##### TEXT SEGMENT
Skip to main content

Zenodo_get - a downloader for Zenodo records

Project description

zenodo_get: a downloader for Zenodo records

AppVeyor:Build status CircleCI:Build status

Coveralls:Coverage Status Codecov:codecov

This is a Python3 tool that can mass-download files from Zenodo records.

pyversion PyPI - License DOI

Source code

The code is hosted at Github.

Installation

It is recommended to use uv for managing Python environments and installing this package. zenodo-get requires Python 3.10 or newer.

  1. The most simple way is to use it as a tool, no installation is needed:

    uv tool run zenodo_get RECORD_ID_OR_DOI
    
  2. Install uv (if you haven't already):

    # On macOS and Linux
    curl -LsSf https://astral.sh/uv/install.sh | sh
    # On Windows
    powershell -c "irm https://astral.sh/uv/install.ps1 | iex"
    
  3. Create a virtual environment and install zenodo-get:

    • From PyPI:
      uv venv
      uv pip install zenodo-get
      source .venv/bin/activate # Or .venv\Scripts\activate on Windows
      
    • Or from a local source checkout:
      uv venv
      uv pip install .
      source .venv/bin/activate # Or .venv\Scripts\activate on Windows
      

Traditional pip installation is also supported:

pip install zenodo-get # Ensure pip is for Python 3.10+

Afterwards, you can query the command line options:

zenodo_get -h

but the default settings should work for most use cases:

zenodo_get RECORD_ID_OR_DOI

Running with uv run

As stated above, the most simple way is to use uv tool run or uvx. If you don't use these, but you use uv: Once your project is set up with uv (either by installing dependencies via uv pip install . or by just having the pyproject.toml present), you can use uv run to execute the zenodo_get command directly without needing to activate the virtual environment in your current shell:

# Example: Show help message
uv run zenodo_get --help

# Example: Download a record (replace YOUR_RECORD_ID)
##########
SHORT PROBLEM A → Repeat the zenodo_get description starting at "pyversion PyPI - License" and ending at "3.10 or newer.", swapping "Github" for "GitLab".
SHORT PROBLEM B →
Answer these from the zenodo_get description:
(i) Which Python version does zenodo-get require?
(ii) Where is the source code hosted?
(iii) Which command shows the command line options?
The lines that come next have nothing to do with the zenodo_get description.
##### DATA SECTION
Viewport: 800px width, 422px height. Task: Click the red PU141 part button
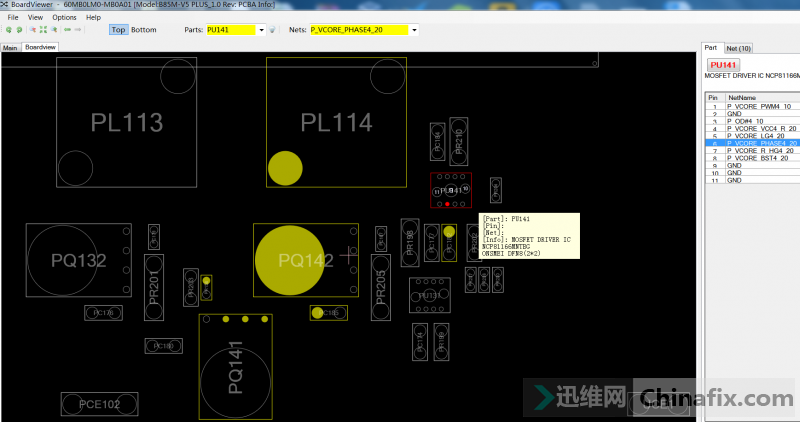[x=723, y=64]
##########
FINISHED ANSWER A →
pyversion PyPI - License DOI

Source code

The code is hosted at GitLab.

Installation

It is recommended to use uv for managing Python environments and installing this package. zenodo-get requires Python 3.10 or newer.

FINISHED ANSWER B →
(i) Python 3.10 or newer.
(ii) Github.
(iii) zenodo_get -h